Most of the features rolling out throughout Google’s Workspace G suite of tools are fairly milquetoast in comparison to what we’ve seen demoed from Microsoft or other third-party applications using OpenAI’s API; however, there is a major catch here —Google is connecting your data to its platforms using genAI. And that’s something we haven’t seen outside of Microsoft’s limited demos for Copilot. Let’s start with the G Suite.

Sheets

Tepid demo for how users can create pre-fillable rows and data using their Sheets feature. It hasn’t been hooked up to your data just yet, so it will generate pretty random material at this time.

Slides

The sort of ah-ha moment many reported with Microsoft’s Copilot of selecting a doc and using natural language to transform the content into a PowerPoint presentation is sadly not present in Slides. What users get instead is an image generator that is pretty underpowered compared to DALLE-3 or Stable Diffusion.

Docs

The genAI features built directly into Google Docs are pretty irritating from a teaching and learning standpoint, as the only thing to announce itself is a magic wand with the phrase “Help Me Write”. There are some interesting templates you can generate that are unique, but not all that interesting. As I mentioned earlier, since Google is using an older, underpowered LLM, it means its ability to generate material is less capable than OpenAI’s GPT or Microsoft’s Bing.

Where Things Get Interesting-Bard Integrated With Search

The Workspace features are ho-hum to me, mostly because RAG isn’t working out the way developers envisioned, but Bard’s recent update to Gemini allows you to interact with your data directly. The caveat of course is the LLM is underpowered and hallucinates a lot compared to GPT-4, so it's currently really limited in terms of its use cases. Below are a few examples with YouTube and Hotels.

Limited as it may be now, I think the implications are pretty profound if/when they improve it. Virtually all the data I’ve collected from my pilots with teaching LLMs with my students indicate use of genAI is related to how intuitive the interface is in supporting a user with a particular task or augmenting an existing skill. As a tool this can be immensely useful, but only if it works!

Most recently, Anthropic announced a simple prompting technique that allowed their model to correctly identify single sentence retrieval in nearly 500 pages of text:

We achieved significantly better results on the same evaluation by adding the sentence “Here is the most relevant sentence in the context:” to the start of Claude’s response. This was enough to raise Claude 2.1’s score from 27% to 98% on the original evaluation.
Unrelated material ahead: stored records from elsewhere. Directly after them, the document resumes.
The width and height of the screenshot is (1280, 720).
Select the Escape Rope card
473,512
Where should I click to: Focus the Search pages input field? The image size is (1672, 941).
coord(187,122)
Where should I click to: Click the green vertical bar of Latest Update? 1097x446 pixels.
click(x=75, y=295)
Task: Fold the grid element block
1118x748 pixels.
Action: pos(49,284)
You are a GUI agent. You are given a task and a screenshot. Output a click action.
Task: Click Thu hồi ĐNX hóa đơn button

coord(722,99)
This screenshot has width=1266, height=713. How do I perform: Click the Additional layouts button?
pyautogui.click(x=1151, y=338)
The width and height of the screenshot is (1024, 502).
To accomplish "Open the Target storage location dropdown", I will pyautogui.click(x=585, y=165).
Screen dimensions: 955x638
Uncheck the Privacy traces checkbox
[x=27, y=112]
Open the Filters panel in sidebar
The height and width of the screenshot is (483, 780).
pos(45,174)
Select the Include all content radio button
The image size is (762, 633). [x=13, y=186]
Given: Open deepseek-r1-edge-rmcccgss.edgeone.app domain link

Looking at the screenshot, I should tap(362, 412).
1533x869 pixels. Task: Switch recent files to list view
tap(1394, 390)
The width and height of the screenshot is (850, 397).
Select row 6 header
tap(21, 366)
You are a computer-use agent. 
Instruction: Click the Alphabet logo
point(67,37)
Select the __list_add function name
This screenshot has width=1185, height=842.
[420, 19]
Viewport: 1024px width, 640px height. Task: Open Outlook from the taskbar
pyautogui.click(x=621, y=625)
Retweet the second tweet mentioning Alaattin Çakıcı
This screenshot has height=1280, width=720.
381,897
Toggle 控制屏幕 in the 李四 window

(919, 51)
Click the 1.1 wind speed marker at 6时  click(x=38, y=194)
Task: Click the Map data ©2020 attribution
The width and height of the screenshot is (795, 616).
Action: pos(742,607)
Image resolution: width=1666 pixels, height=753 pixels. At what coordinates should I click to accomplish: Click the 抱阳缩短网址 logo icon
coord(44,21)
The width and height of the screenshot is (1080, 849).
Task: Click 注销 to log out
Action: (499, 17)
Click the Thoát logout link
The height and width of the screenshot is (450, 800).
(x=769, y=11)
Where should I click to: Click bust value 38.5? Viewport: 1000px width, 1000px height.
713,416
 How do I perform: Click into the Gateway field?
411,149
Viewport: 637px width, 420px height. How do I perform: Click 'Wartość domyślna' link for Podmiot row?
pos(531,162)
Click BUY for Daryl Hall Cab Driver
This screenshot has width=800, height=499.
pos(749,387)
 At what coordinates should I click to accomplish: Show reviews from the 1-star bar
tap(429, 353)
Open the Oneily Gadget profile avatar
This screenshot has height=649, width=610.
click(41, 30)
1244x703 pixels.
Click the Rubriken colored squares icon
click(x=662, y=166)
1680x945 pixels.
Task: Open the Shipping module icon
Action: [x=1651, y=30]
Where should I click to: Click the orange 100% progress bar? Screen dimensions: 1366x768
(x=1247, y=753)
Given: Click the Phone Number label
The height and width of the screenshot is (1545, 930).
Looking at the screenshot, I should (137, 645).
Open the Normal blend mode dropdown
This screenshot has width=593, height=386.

A single sentence added to the prompt was all the system needed. That’s astounding and extremely troubling because it shows us how little even the developers and engineers building these systems know about them. It also adds to the mystery and hype surrounding the underlying technology.

Such simple solutions beguile greater problems—human beings want autonomous systems to recall memory and items lost to them and serve their needs on tasks that are intrinsically personal and localized, often blurring the lines between agent and tool. This desire to anthropomorphize an algorithm fuels so much of genAI adoption that we haven’t paused to ask ourselves if we’re going to be satisfied with a workplace productivity tool or if what we really want is a second-brain. One that isn’t quite human or conscious enough to be a threat, but still alluring enough for us to invest in emotionally as something more than an mere program.

A TV Recommendation

As a bit of an aside, I have a TV recommendation for you—Scavengers Reign on MAX. This show is a trip. It takes the stranded on an alien world scifi premise and makes it delightfully weird. The best comparison I can make is the series feels like a cross between Solaris and Annihilation. The characters are all well-developed and the animation is crisp. This isn’t something to binge, but more of a one episode per day experience to give you time to process what you just witnessed.